Trump v. Biden: ‘tool of the radical left’ against ‘a battle for the soul of America’

WASHINGTON, Wash. — Never mind “David and Goliath” ⏤ tonight’s debate between Joe Biden and Donald Trump sounds more like the fable of the tortoise and the hare. 

Trump is shrugging off questions about his preparations, insisting that being president of the United States has him ready for anything. 

Biden, his Democratic challenger, has by all accounts been working hard on his debate prep, despite his campaign’s efforts to lower expectations. 

As the first face-to-face showdown of an election season like none other, it promises to be quite the spectacle. 

There will be a small audience at the venue at Case Western Reserve University in Cleveland, and everyone in the building will have to pass a COVID-19 test. 

Topics for the 90-minute debate include the pandemic, the economy, the Supreme Court, social justice issues and the integrity of the voting process.  

Neither candidate will be required to wear a mask, but Trump and Biden will skip the customary pre-debate handshake. 

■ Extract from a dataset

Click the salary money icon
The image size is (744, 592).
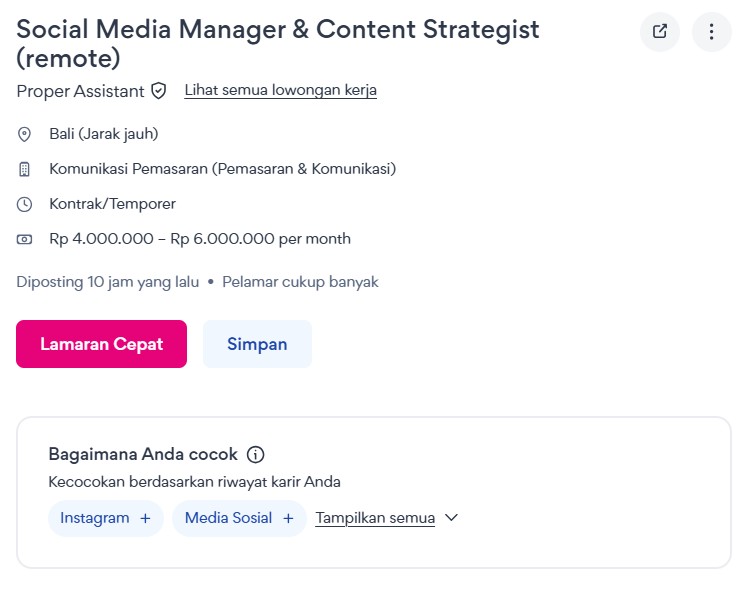25,239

“He’s decided to forgo the traditional debate preparation, and I guess that means that he will continue as he does in the so-called coronavirus daily briefings or his Trump rallies,” said Mitchell McKinney, a professor of communication at the University of Missouri and an expert on presidential debates. 

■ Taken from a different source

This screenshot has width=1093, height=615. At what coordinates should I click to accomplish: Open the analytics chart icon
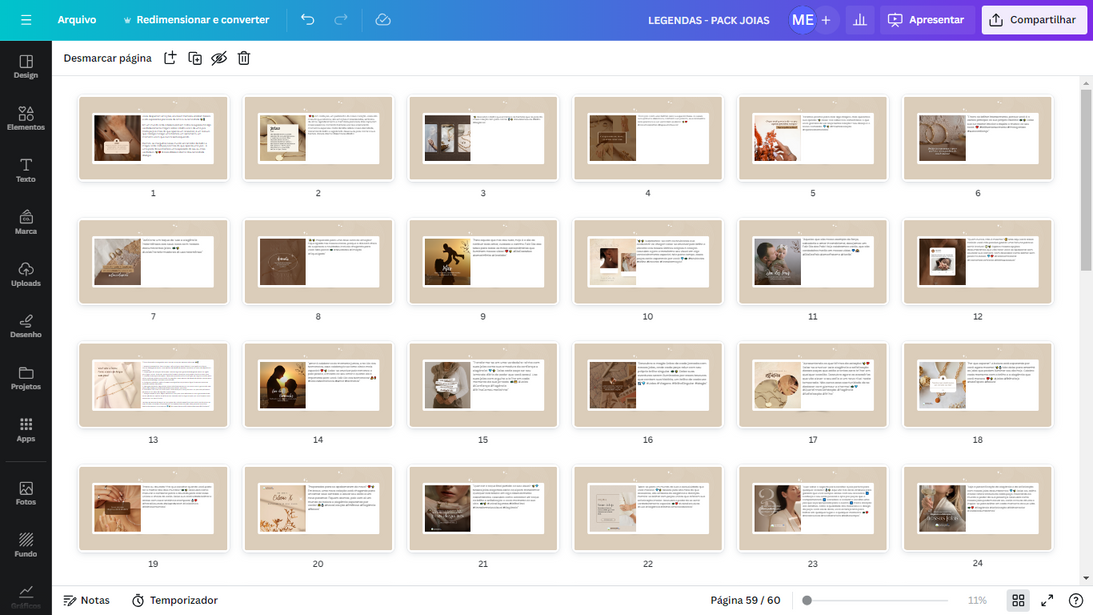pyautogui.click(x=860, y=20)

“It’s going to be kind of stream-of-consciousness, shoot from the lip, make any claim ⏤ whatever comes to mind.”

Asked whether he’s taken part in any mock debates, a ritual for political leaders, Trump waved a hand at former New Jersey governor Chris Christie and former New York mayor Rudy Giuliani, suggesting they have been standing in as his Democratic rival. 

But the overriding sense during Sunday’s news conference was of a president determined to wing it. 

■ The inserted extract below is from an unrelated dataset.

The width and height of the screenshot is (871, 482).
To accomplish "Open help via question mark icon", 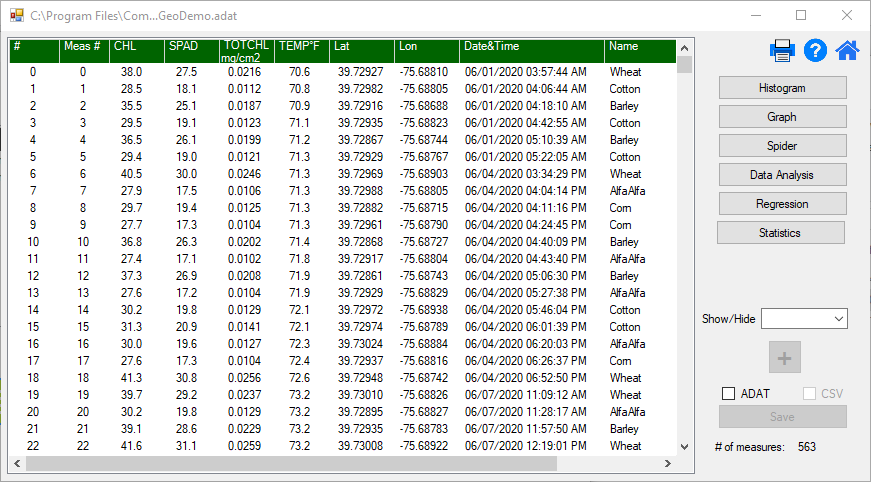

“A little time ⏤ I mean, not a lot,” he said of his debate prep, suggesting at once that he’s been too busy and also that he doesn’t want to be overprepared. 

“I’m running a country. I don’t have the luxury,” Trump said. “Sometimes, you can go too much in that stuff, you know. Sometimes you can go too much.”

Both candidates will be focused less on each other than on connecting with the voters who will decide their fates, said Karen Beckwith, the Flora Stone Mather professor in CWRU’s political science department.

And with the United States is as divided as it’s ever been, new voters ⏤ those who weren’t old enough to cast ballots in 2016 ⏤ are likely to play an outsized role. 

“I don’t think it’s a matter of who has made up his or her mind yet. I think it’s a matter of who is entering the electorate for the first time,” Beckwith said. 

“It’s who will turn out, and where. And that’s one of the big things that both candidates will be addressing … to try to capture their own constituencies to encourage turnout and to encourage support from them.”

Trump has made clear he wants to portray Biden as a doddering oldster in a state of mental decline and a puppet of radical progressives.

Biden’s arsenal, meanwhile, is vast. 

The number of COVID-19 deaths in the U.S., the highest of any country on the planet, is closing in on 210,000, with the world on the cusp of a second wave. Unemployment is hovering at 8.4 per cent, up from historic lows but with analysts bracing for another downturn.

An explosive New York Times report paints a picture of Trump as a struggling, debt-addled businessman who paid just $750 in taxes in 2016 and 2017, owes $300 million in loans and wrote off more than $70,000 for hair styling during his tenure on “The Apprentice.”

On Saturday, ignoring Ruth Bader Ginsburg’s reportedly dying wish, Trump nominated conservative judge Amy Coney Barrett to replace the iconic Supreme Court progressive, despite polls that show a majority of Americans think that’s the next president’s call to make.

And Trump’s own musings about the integrity of the coming vote and apparent unwillingness to permit a peaceful transition should he lose, fuelled by baseless claims of looming mail-in ballot fraud, have experts describing him as an existential threat to American democracy.

On Sunday, when asked how he would counter Republican efforts to fast-track the Supreme Court nomination, Biden refused to take the bait. 

“You’re not going to like my answer,” he said. 

“What I’m not going to do is play the Trump game, which is a good game he plays — take the eye off the issue before us.”